> **Data excerpts**:

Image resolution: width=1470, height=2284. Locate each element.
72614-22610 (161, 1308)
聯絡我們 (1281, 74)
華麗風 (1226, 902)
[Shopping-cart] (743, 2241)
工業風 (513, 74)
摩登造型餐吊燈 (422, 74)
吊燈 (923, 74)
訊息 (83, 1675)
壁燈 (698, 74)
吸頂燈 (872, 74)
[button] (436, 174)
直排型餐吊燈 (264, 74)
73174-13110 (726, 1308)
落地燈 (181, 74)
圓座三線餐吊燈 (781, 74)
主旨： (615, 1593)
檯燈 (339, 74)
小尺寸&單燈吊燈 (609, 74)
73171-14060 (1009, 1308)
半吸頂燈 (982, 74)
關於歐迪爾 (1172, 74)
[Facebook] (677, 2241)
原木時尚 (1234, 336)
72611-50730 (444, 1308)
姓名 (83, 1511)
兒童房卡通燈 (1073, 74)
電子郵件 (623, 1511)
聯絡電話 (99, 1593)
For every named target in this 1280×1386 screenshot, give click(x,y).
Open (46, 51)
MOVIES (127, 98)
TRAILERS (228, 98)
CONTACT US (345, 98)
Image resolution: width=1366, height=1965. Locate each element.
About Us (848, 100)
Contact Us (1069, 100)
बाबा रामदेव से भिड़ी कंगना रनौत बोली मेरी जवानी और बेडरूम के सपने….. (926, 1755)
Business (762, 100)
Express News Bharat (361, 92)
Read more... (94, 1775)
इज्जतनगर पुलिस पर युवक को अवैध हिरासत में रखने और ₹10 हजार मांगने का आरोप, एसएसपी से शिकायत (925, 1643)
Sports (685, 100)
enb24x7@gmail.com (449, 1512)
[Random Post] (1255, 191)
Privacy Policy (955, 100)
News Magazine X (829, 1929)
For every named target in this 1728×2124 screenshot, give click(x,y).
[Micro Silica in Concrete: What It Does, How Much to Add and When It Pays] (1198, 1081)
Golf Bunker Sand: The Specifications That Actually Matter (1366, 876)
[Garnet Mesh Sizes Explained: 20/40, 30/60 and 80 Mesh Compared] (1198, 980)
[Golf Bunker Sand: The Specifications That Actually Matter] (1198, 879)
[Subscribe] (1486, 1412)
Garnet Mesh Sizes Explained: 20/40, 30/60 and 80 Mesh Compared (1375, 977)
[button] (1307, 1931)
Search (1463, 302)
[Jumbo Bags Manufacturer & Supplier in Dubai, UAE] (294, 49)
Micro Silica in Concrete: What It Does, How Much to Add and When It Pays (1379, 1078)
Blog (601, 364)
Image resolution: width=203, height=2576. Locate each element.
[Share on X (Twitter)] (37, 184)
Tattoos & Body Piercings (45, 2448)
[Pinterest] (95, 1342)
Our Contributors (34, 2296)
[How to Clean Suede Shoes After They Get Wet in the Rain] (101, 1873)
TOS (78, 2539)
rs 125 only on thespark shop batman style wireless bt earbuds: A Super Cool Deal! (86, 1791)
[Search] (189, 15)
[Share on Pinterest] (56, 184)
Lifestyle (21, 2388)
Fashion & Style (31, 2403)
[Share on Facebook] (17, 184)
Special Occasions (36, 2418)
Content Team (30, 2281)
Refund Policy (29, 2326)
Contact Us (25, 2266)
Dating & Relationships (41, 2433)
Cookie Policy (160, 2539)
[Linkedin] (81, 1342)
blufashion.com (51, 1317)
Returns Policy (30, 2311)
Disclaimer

> **Goal of the exercise**: The lines above should be duplicated exactly.

> **Result of this exercise**:
Image resolution: width=1470, height=2284. Locate each element.
72614-22610 (161, 1308)
聯絡我們 (1281, 74)
華麗風 (1226, 902)
[Shopping-cart] (743, 2241)
工業風 (513, 74)
摩登造型餐吊燈 (422, 74)
吊燈 (923, 74)
訊息 (83, 1675)
壁燈 (698, 74)
吸頂燈 (872, 74)
[button] (436, 174)
直排型餐吊燈 (264, 74)
73174-13110 (726, 1308)
落地燈 (181, 74)
圓座三線餐吊燈 (781, 74)
主旨： (615, 1593)
檯燈 (339, 74)
小尺寸&單燈吊燈 (609, 74)
73171-14060 (1009, 1308)
半吸頂燈 (982, 74)
關於歐迪爾 (1172, 74)
[Facebook] (677, 2241)
原木時尚 (1234, 336)
72611-50730 (444, 1308)
姓名 (83, 1511)
兒童房卡通燈 (1073, 74)
電子郵件 (623, 1511)
聯絡電話 (99, 1593)
For every named target in this 1280×1386 screenshot, give click(x,y).
Open (46, 51)
MOVIES (127, 98)
TRAILERS (228, 98)
CONTACT US (345, 98)
Image resolution: width=1366, height=1965. Locate each element.
About Us (848, 100)
Contact Us (1069, 100)
बाबा रामदेव से भिड़ी कंगना रनौत बोली मेरी जवानी और बेडरूम के सपने….. (926, 1755)
Business (762, 100)
Express News Bharat (361, 92)
Read more... (94, 1775)
इज्जतनगर पुलिस पर युवक को अवैध हिरासत में रखने और ₹10 हजार मांगने का आरोप, एसएसपी से शिकायत (925, 1643)
Sports (685, 100)
enb24x7@gmail.com (449, 1512)
[Random Post] (1255, 191)
Privacy Policy (955, 100)
News Magazine X (829, 1929)
For every named target in this 1728×2124 screenshot, give click(x,y).
[Micro Silica in Concrete: What It Does, How Much to Add and When It Pays] (1198, 1081)
Golf Bunker Sand: The Specifications That Actually Matter (1366, 876)
[Garnet Mesh Sizes Explained: 20/40, 30/60 and 80 Mesh Compared] (1198, 980)
[Golf Bunker Sand: The Specifications That Actually Matter] (1198, 879)
[Subscribe] (1486, 1412)
Garnet Mesh Sizes Explained: 20/40, 30/60 and 80 Mesh Compared (1375, 977)
[button] (1307, 1931)
Search (1463, 302)
[Jumbo Bags Manufacturer & Supplier in Dubai, UAE] (294, 49)
Micro Silica in Concrete: What It Does, How Much to Add and When It Pays (1379, 1078)
Blog (601, 364)
Image resolution: width=203, height=2576. Locate each element.
[Share on X (Twitter)] (37, 184)
Tattoos & Body Piercings (45, 2448)
[Pinterest] (95, 1342)
Our Contributors (34, 2296)
[How to Clean Suede Shoes After They Get Wet in the Rain] (101, 1873)
TOS (78, 2539)
rs 125 only on thespark shop batman style wireless bt earbuds: A Super Cool Deal! (86, 1791)
[Search] (189, 15)
[Share on Pinterest] (56, 184)
Lifestyle (21, 2388)
Fashion & Style (31, 2403)
[Share on Facebook] (17, 184)
Special Occasions (36, 2418)
Content Team (30, 2281)
Refund Policy (29, 2326)
Contact Us (25, 2266)
Dating & Relationships (41, 2433)
Cookie Policy (160, 2539)
[Linkedin] (81, 1342)
blufashion.com (51, 1317)
Returns Policy (30, 2311)
Disclaimer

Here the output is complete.